One need not necessarily agree with Rosand’s thesis that the place of art and artists in this country was not resolved until the 1950s to benefit from his analysis of the issue. The Invention of Painting in America adds interesting dimensions to the continuing dialogue about the making and makers of art in the United States. Perhaps inevitably, given the author’s background and the genesis of this book, his prose may prove overly academic for casual readers. Lay readers may have trouble, for example, with this sentence: “The graded continuity of values built upon a tonal ground, implying spatial sequence as well as formal substance, provided the base for a pictorially reconstituted reality.” For a book that focuses so much attention on specific paintings and their brushwork and surfaces, there are far too few color illustrations.
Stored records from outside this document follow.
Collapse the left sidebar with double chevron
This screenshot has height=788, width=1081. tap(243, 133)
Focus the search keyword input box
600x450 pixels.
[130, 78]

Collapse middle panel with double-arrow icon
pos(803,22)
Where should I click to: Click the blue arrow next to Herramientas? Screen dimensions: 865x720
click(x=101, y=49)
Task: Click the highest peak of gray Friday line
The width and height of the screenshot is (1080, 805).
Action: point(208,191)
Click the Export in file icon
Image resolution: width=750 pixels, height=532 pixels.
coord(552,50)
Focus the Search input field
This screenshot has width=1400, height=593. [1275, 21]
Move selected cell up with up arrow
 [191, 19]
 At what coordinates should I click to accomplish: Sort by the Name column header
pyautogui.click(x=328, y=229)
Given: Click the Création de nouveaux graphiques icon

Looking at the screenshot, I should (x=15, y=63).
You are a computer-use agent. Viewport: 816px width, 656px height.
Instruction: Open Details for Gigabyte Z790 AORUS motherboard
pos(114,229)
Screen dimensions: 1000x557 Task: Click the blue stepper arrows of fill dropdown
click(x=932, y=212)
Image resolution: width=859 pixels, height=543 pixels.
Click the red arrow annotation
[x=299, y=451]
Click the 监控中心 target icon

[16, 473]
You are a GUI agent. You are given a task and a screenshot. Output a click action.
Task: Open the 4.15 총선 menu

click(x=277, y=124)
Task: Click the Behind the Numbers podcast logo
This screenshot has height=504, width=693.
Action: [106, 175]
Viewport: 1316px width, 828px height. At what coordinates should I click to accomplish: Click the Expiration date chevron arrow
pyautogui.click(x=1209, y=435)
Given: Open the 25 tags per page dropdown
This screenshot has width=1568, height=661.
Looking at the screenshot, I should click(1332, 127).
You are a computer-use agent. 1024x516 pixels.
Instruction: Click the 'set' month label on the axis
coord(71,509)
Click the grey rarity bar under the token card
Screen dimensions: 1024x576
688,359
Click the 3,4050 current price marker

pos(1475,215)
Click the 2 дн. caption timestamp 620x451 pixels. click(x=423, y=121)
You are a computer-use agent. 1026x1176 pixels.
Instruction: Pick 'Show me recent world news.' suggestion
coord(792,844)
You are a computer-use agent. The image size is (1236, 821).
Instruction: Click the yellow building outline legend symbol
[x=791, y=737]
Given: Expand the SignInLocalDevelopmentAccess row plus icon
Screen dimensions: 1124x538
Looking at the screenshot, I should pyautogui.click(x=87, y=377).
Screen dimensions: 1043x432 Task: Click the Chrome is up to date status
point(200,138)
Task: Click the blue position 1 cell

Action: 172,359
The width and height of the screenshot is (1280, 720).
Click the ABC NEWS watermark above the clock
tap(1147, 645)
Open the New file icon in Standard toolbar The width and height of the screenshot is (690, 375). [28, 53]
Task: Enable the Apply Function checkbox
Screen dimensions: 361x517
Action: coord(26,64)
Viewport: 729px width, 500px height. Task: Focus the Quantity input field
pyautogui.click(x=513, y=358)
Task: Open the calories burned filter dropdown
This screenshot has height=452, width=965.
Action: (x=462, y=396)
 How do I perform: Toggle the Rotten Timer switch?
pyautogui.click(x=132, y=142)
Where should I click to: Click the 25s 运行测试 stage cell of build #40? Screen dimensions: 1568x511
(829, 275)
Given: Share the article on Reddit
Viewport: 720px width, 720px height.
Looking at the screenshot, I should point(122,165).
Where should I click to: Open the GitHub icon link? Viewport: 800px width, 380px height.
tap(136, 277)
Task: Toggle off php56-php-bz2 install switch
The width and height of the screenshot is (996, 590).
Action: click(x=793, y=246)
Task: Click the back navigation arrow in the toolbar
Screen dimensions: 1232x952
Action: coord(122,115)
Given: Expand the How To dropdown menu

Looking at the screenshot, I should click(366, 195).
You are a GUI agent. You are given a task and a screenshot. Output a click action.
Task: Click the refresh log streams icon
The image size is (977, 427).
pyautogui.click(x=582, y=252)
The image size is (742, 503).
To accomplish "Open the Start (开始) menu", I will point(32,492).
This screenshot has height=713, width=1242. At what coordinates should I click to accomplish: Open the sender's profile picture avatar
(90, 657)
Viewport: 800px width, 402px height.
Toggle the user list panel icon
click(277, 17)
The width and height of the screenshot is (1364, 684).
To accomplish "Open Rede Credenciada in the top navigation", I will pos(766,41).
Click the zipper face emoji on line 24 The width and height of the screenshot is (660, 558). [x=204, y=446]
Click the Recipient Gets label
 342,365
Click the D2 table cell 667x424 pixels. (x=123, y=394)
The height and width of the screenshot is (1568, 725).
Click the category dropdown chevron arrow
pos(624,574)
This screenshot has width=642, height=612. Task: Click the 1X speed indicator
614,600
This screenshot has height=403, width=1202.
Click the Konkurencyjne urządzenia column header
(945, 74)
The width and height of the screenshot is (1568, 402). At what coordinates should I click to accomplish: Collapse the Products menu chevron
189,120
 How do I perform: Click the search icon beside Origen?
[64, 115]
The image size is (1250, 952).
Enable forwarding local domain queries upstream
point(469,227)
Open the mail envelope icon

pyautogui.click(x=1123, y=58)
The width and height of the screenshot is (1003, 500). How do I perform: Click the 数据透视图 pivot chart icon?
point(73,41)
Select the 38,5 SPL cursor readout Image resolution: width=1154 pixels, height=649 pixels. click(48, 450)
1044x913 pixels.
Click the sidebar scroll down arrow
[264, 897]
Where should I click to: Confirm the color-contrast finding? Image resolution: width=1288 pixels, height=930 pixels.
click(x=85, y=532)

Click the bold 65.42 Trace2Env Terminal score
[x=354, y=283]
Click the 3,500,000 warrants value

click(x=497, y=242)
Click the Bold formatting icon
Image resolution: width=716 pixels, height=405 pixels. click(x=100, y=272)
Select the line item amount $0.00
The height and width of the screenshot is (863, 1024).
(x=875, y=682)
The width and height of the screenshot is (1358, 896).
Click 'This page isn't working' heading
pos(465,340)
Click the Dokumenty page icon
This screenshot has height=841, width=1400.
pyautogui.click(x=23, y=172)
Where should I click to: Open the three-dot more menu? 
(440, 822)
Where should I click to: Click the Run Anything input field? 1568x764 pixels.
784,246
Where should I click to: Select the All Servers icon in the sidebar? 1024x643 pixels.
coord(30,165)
There are a mere four full-color reproductions, as compared to 86 black-and-white pictures. These quibbles aside, Rosand’s treatise offers rewards for serious artists and scholars, and challenges for lay readers. It will be an interesting addition to the bookshelves of lovers of American art. Presumably those shelves will already contain such vital, basic texts as Oliver W. Larkin’s Art and Life in America (1960), Wayne Craven’s American Art: History and Culture (1994) and Robert Hughes’s American Visions: The Epic History of Art in America (1997).